A crise das hipotecas transformou-se rapidamente numa crise global do sistema financeiro e espalhou-se depois muito depressa para toda a economia. Não demorou muito que se começasse a notar o abrandamento das trocas comerciais, com paragens significativas nas frotas das maiores empresas de camionagem. Se as pessoas, os consumidores, têm menos dinheiro disponível e maiores dificuldades no acesso ao crédito, é natural que comprem menos às empresas. Se estas desencadearem despedimentos em massa, como está a acontecer, entramos num círculo vicioso de recessão: menos procura por parte dos consumidores, menos actividade económica, mais despedimentos, ainda menos procura, etc.
A indústria automóvel é responsável por boa parte da riqueza produzida e por boa parte dos empregos. A Autoeuropa é responsável por cerca de 1% do PIB português (em 2007, que em 2002 era quase o dobro) e 10% das exportações. Assegura milhares de postos de trabalho. O que é mau para a Autoeuropa é mau para Portugal, como se dizia da General Motors em relação à América. Hoje a General Motors, tal como a América, está em apuros. Mesmo assim, numa espécie de fuga para a frente, ou de último recurso, prepara uma fusão com a Chrysler.

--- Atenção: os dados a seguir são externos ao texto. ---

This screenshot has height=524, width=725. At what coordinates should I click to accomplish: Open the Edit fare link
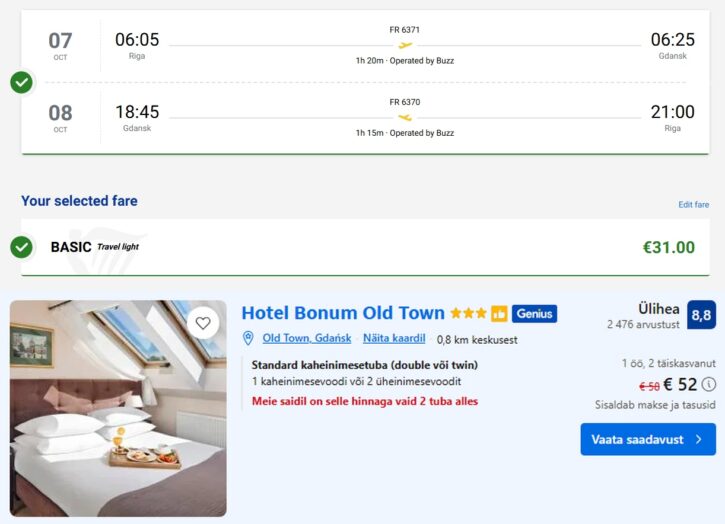coord(693,205)
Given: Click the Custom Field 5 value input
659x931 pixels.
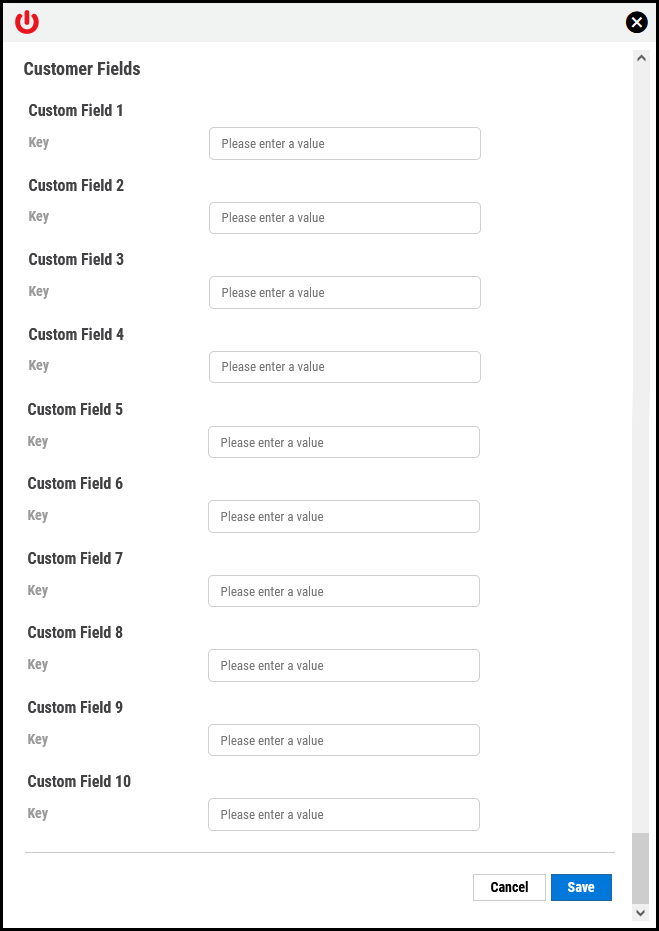Looking at the screenshot, I should 344,441.
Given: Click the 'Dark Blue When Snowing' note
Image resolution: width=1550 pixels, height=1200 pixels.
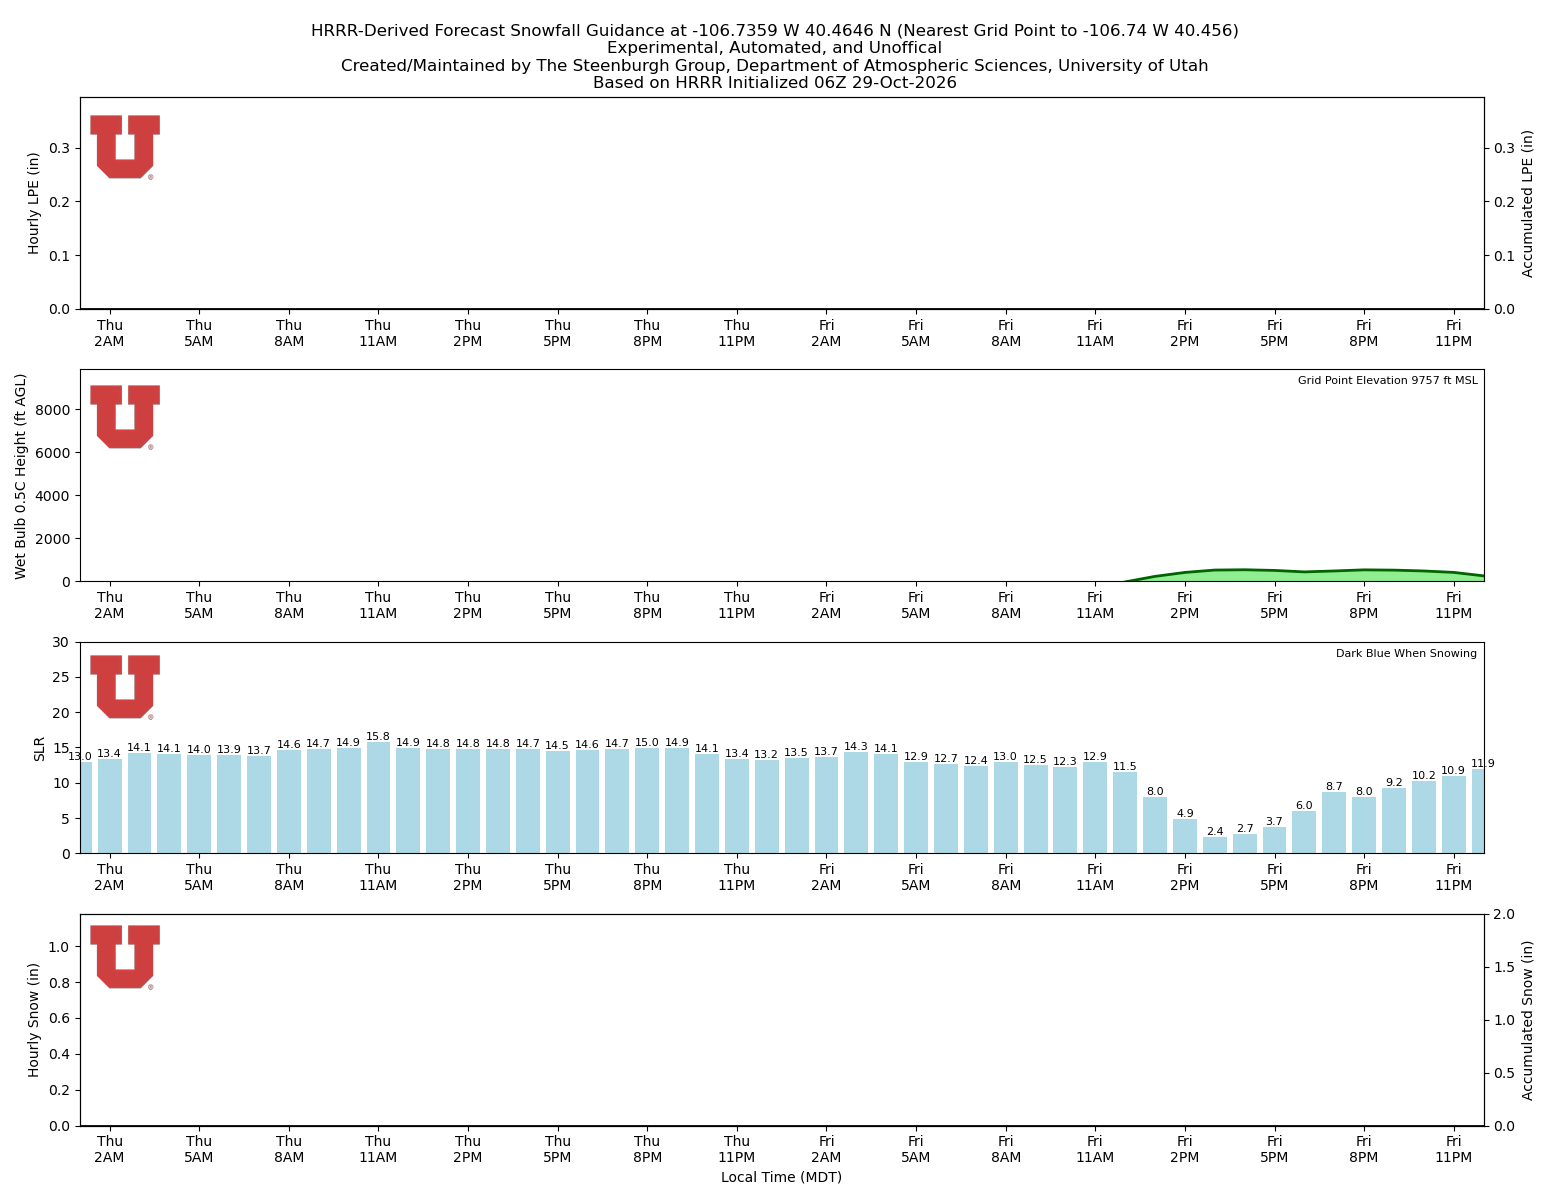Looking at the screenshot, I should [1406, 653].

Barack Obama pediu esta semana a George W. Bush que apoiasse financeiramente e com urgência a indústria automóvel dos EU, temendo evidentemente que à data da sua tomada de posse seja tarde de mais. Ângela Merkel acaba de recusar uma ajuda específica à Opel, subsidiária europeia da General Motors, com o argumento de que os benefícios fiscais atribuídos para 2009 à generalidade da indústria automóvel alemã são suficientes. Entretanto, face à diminuição da procura de automóveis novos, a BMW suspende a produção. Tal como o fez já a Autoeuropa.
A Associação de Fabricantes para a Indústria Automóvel, que reúne sobretudo as empresas que fabricam componentes, alerta para uma possível perda, já no primeiro semestre de 2009, de 12000 postos de trabalho em Portugal. Não era difícil prever isso, face ao alastrar da crise (das crises). O problema é que não vão ser apenas as multinacionais da indústria a sofrer com essas crises, seremos todos. Desde logo aqui, na cidade da Guarda, com a Delphi e a Dura em casa vez maiores dificuldades e os empregos que garantem cada vez mais em causa.
Há alguma ironia em tudo isto. Há dois anos atrás a grande discussão na opinião pública residia na salvação do planeta e na urgência de parar o aquecimento global. Para isso, era desejável que houvesse menos carros na estrada a enviar dióxido de carbono para a atmosfera. Parece em vias de se concretizar o objectivo: vai haver menos carros na estrada. Mas vamos ter um dilema na escolha daquilo que queremos salvar: a economia ou o planeta?